Não fosse pelo substantivo “gênero” que acompanha as três palavras, a diferença de sentido seria clara para boa parte da sociedade. Contudo, anexar o conjunto de propriedades atribuídas social e culturalmente em relação ao sexo dos indivíduos (gênero) aos verbetes traz cada vez mais incompreensão sobre o que cada um dos termos significa. 

O recente debate aberto acerca do projeto “Escola sem partido” na comunidade rondonense trouxe à tona não somente as discussões sobre a doutrinação política de estudantes das escolas municipais de Marechal Cândido Rondon. Apesar de não constar no projeto de lei nº 29 apresentado no Legislativo rondonense, a temática da ideologia e identidade de gênero surgiu em meio à roda de conversas de pais, mães, estudantes e educadores, tendo em vista que, em nível nacional, outras propostas do movimento “Escola sem partido” tratam sobre o tema.

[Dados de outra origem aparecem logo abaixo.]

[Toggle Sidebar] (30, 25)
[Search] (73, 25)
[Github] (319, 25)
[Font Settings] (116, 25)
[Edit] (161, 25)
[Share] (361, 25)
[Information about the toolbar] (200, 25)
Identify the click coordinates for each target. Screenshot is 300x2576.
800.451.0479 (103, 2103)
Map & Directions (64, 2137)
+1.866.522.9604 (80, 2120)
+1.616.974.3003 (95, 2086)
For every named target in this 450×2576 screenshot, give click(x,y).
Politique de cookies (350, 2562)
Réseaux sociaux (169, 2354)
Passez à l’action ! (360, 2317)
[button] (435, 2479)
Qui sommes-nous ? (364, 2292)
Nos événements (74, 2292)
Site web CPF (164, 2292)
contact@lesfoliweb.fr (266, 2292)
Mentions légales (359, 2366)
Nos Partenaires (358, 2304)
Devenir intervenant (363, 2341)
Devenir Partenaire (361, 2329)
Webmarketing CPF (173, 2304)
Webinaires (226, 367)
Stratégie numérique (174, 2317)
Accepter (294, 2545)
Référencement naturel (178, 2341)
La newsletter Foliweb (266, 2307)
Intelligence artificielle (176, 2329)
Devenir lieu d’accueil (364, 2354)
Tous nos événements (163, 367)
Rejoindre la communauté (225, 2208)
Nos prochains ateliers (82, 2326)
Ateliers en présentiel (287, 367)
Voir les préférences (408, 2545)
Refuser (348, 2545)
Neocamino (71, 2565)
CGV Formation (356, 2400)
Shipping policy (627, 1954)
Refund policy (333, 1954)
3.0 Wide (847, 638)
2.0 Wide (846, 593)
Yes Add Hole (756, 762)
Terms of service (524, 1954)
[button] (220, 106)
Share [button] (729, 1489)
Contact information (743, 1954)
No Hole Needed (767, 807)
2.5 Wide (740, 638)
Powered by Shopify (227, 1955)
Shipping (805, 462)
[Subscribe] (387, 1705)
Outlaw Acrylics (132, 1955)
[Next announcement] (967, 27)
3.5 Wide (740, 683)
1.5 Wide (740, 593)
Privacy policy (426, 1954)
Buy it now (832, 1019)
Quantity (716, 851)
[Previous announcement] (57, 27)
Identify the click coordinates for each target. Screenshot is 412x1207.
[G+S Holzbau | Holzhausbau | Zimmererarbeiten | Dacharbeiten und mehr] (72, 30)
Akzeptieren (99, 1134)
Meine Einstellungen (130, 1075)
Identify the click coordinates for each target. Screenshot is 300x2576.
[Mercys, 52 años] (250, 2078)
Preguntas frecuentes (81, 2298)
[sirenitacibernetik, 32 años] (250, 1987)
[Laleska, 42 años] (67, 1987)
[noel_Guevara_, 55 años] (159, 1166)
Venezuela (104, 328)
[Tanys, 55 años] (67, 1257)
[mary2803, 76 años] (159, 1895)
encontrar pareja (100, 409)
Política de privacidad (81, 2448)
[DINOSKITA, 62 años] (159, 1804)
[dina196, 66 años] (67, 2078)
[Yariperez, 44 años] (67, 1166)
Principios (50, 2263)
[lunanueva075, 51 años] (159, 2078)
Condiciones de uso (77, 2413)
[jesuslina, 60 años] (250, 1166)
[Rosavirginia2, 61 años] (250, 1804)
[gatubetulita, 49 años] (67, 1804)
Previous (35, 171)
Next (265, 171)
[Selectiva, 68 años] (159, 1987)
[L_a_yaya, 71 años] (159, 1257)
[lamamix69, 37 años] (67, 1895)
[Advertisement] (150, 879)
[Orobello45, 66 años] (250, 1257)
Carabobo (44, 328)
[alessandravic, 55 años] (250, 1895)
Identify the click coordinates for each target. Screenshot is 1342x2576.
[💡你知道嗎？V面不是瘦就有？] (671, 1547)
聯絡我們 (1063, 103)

Para os mais conservadores, as discussões sobre gênero e sexualidade em sala de aula não deveriam existir. Já outros acreditam que a temática deveria fazer parte do currículo escolar, de forma inclusiva. 

Situações que são vivenciadas no município, como o desacordo de pais a instituições de ensino municipais desenvolverem trabalhos que tratem do gênero e da comunidade LGBT (lésbicas, gays, bissexuais, travestis, transexuais e transgêneros) ou que enviam bonecas para casa a fim de que os alunos cuidem das mesmas suscitam ainda mais questionamentos sobre o que é ou não trabalhar a temática gênero, se o tema deve ser ou não exposto às crianças e se professores, pais e alunos estão preparados para tratar sobre identidade e ideologia de gênero.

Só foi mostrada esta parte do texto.